A draft manifesto of this kind could provide the basis for requesting the convening of a constitutional convention with the task of drafting a federal constitution along the lines requested by the federalists.
The federalists’ role
In this difficult phase, it is worth recalling a passage from a circular to militants written by Albertini in an equally crucial phase: “Those who understand what is at stake for Europe, and fear losing everything, can indulge in pessimism… But true fighters have no time for pessimism or optimism, which are only for spectators, not key players” (15 February 1974). Our primary role is, in every circumstance, to arrive at an, as far as possible, true assessment of the facts and the positions and, on this basis, decide whether or not our tools and approaches are still valid.

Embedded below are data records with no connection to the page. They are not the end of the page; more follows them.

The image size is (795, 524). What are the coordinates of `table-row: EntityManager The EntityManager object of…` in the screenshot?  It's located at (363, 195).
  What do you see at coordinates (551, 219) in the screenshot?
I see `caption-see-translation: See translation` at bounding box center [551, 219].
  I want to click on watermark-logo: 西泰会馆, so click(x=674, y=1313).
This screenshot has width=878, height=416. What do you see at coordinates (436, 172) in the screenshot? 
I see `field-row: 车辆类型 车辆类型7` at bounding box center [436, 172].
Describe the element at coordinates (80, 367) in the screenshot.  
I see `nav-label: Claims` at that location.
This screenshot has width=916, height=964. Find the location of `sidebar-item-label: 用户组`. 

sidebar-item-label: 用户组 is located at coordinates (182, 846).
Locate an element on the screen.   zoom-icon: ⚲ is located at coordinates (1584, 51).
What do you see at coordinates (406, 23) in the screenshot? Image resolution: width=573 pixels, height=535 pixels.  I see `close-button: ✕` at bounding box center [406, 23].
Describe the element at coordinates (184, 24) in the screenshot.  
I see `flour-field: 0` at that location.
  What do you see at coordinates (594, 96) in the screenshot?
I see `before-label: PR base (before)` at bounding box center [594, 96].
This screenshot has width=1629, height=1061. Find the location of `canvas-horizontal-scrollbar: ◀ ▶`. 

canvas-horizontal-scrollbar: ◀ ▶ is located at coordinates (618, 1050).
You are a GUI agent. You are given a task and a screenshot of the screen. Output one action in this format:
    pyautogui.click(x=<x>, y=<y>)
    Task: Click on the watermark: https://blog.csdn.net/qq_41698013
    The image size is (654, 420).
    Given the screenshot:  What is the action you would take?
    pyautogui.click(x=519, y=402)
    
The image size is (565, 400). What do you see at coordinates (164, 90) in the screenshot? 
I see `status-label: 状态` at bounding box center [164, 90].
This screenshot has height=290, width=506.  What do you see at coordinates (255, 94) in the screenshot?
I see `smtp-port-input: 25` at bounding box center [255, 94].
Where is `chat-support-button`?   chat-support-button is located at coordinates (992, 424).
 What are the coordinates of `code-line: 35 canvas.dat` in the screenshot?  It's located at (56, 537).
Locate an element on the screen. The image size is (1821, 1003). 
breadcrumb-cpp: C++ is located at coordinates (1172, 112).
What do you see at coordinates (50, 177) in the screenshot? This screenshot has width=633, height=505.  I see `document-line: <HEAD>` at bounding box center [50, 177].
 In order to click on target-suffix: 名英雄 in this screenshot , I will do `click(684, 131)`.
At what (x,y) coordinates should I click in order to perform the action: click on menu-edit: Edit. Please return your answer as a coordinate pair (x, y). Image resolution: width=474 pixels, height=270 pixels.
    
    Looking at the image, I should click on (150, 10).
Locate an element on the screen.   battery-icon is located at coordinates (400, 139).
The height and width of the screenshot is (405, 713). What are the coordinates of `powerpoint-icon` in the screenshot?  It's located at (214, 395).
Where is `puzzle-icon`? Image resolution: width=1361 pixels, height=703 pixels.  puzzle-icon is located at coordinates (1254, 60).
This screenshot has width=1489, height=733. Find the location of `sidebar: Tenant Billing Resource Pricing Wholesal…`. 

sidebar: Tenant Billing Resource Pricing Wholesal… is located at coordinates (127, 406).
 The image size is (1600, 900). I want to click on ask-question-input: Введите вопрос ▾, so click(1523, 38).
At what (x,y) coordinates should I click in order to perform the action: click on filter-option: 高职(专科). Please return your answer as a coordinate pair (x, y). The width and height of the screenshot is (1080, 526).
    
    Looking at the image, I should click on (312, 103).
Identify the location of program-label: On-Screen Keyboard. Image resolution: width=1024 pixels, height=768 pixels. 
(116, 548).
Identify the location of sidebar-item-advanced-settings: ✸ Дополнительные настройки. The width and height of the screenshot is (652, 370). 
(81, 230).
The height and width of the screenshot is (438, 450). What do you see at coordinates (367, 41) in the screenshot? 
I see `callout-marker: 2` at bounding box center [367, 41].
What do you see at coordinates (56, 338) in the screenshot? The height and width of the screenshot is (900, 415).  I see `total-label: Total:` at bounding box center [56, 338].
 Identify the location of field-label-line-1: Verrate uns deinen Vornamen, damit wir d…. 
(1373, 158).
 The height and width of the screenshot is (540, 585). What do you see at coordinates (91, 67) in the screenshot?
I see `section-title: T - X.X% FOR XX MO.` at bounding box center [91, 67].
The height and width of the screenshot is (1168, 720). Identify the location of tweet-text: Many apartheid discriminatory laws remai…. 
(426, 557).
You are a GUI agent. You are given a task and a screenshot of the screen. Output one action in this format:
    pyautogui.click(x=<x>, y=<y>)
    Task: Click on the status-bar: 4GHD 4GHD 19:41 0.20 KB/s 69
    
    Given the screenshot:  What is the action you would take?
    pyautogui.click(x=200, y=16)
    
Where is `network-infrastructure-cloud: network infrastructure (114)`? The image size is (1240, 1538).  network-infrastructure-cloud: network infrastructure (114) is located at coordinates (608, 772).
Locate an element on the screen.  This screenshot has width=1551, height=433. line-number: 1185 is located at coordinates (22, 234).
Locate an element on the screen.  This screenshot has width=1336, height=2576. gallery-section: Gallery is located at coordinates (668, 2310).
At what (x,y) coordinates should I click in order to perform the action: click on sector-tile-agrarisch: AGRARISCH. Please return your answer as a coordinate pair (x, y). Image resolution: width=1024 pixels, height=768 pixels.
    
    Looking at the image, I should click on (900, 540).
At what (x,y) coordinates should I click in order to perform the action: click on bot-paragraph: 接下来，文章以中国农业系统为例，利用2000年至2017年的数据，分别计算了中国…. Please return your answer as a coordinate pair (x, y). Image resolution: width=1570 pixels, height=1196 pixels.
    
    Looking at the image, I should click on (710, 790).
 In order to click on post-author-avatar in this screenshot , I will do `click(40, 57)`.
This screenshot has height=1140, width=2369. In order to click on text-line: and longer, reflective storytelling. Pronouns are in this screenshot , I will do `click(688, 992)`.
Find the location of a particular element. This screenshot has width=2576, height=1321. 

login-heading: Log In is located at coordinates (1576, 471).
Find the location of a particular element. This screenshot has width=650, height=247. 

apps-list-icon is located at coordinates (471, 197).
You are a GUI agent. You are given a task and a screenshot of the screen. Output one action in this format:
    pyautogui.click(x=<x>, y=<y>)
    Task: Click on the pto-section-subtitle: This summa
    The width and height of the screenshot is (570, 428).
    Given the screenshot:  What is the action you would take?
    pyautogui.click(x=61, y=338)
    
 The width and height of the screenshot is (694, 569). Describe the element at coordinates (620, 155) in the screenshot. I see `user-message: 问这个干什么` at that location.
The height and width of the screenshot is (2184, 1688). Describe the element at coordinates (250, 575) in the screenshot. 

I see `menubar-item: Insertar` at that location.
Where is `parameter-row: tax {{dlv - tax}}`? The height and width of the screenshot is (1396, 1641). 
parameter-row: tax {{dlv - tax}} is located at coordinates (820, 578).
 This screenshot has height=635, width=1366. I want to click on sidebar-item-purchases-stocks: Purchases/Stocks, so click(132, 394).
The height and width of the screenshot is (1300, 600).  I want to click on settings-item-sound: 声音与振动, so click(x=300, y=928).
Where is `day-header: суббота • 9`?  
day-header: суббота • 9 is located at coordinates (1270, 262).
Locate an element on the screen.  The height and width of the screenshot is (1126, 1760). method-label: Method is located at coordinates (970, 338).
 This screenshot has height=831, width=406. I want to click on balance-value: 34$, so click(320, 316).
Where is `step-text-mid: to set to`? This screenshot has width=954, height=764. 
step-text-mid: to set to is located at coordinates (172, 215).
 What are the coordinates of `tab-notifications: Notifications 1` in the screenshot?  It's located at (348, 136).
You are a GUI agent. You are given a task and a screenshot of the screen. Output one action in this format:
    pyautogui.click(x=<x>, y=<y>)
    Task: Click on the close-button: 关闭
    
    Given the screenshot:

In the light of all that has been said above, I believe that our current tools and approaches — the use of action-postcards to appeal to Italy’s politicians and the securing of a declaration of commitment from MEPs —, are indeed still valid for carrying forward our new phase of action, and that we can, and indeed must, continue to exploit them. In the coming weeks there will be plenty of opportunities and places in which to do so. Therefore, continuing to apply our tried and tested methods, it is important that the sections:
— make sure the government is sent, ahead of the main deadlines, new batches of action-postcards; if, instead, all those used in recent weeks to gather signatures already have been dispatched and there are no plans to gather new ones, they can send government a letter recalling the main political points raised by the initiative;
— send letters to the MEPs, to remind those who signed the Declaration of Commitment to remain faithful to it or to seek to obtain the commitment of those who have not already pledged it.
* Presentation given by Secretary-General of the MFE, Franco Spoltore, at the meeting of the National Executive Bureau on 31 May 2014.